Coplas on the Death of His Father has been called the greatest poem in the Spanish language, but even without it, Manrique’s approximately fifty canciones (lyric poems) and decires (narrative, panegyric, or satirical poems) would have established him among the leading poets of his time. As it was, Coplas on the Death of His Father so touched the imagination of subsequent generations that for more than two hundred years, criticism was written that sought to discover new and esoteric meanings in Manrique’s masterpiece. Lope de Vega Carpio esteemed it so highly that he declared that it should have been written in letters of gold. Manrique’s most eloquent English translator, Henry Wadsworth Longfellow, thought it to be the most beautiful “moral” poem in the Spanish language, and Pedro Salinas wrote that the poem represents the culmination of the elegiac lyric in Spanish. Manrique’s critics concur that in this work he excels all other poets of the fifteenth century in Spain.
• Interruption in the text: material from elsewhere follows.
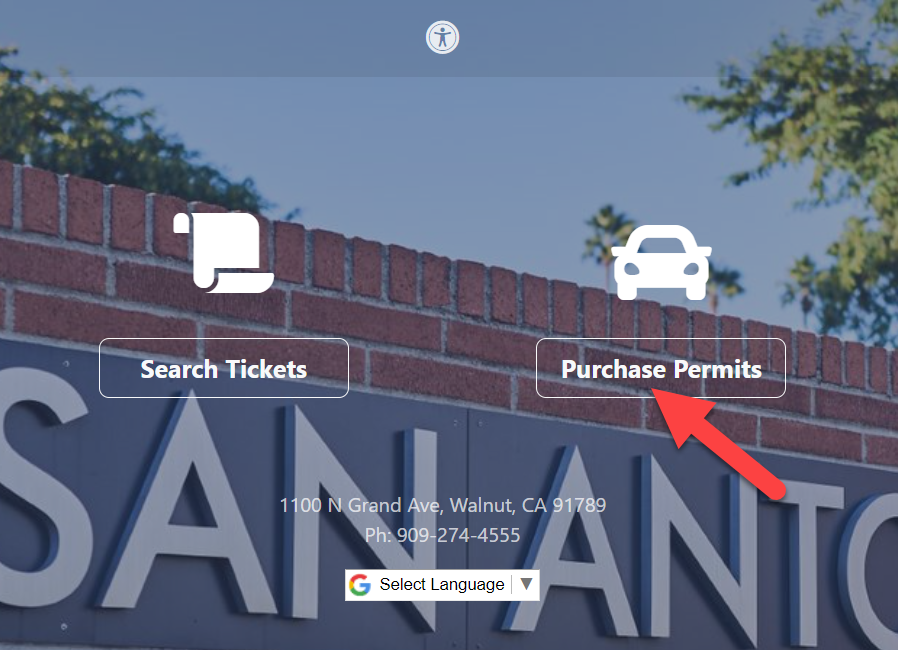Image resolution: width=898 pixels, height=650 pixels.
Task: Click the curled bottom of the scroll icon
Action: point(243,282)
The poem, which consists of approximately five hundred lines divided into forty-two coplas (or stanzas), is a memorial to Manrique’s father, Rodrigo, who died in 1476 at the height of his fame. An intensely emotional poem, it integrates the poet’s personal loss, the medieval worldview, concern for the passing of time, the vagaries of fortune, the inevitability of death, and the hope of salvation. Its uniqueness lies in Manrique’s ability to employ familiar and rather well-worn themes in such a way as to extend their aesthetic potential. A mark of Manrique’s greatness is his ability to render the grief of one individual in such a way that it becomes a grief universally shared by his readers.

The poem uses the form known as the copla de pie quebrado, familiar in Spanish poetry from the time of Juan Ruiz, the Archpriest of Hita, in the fourteenth century. In the pie quebrado, the tetrasyllablic (four-syllable) line is used with the octosyllabic (eight-syllable) line, thus reducing some lines to half the metrical length of the others, in mixed trochaic meter. These half-lines, when handled by a master, create an effect of suspense or hesitation. Manrique’s use of the pie quebrado form became so famous that thereafter the term copla manriqueña (after Manrique), or simply the copla de Jorge Manrique, became as distinctive as the Shakespearean sonnet became in English letters.

The dominant motifs in the Coplas on the Death of His Father reflect characteristic medieval themes: the ubi sunt qui ante nos in mundo fuere? (what has become of those who have gone before us?); the memento mori (in the middle of life we are in death); and the contemptus mundi (contempt for the things of this world); death personified; death as the great equalizer; the fleeting nature of fame and honor in this world; and the eternal promise of Christian salvation. Manrique, in presenting these well-known themes, achieves a rare intensity with his simple and direct vernacular Castilian. This was peculiarly significant for his time, because, in an age of classical translations,...

(The entire section is 1,791 words.)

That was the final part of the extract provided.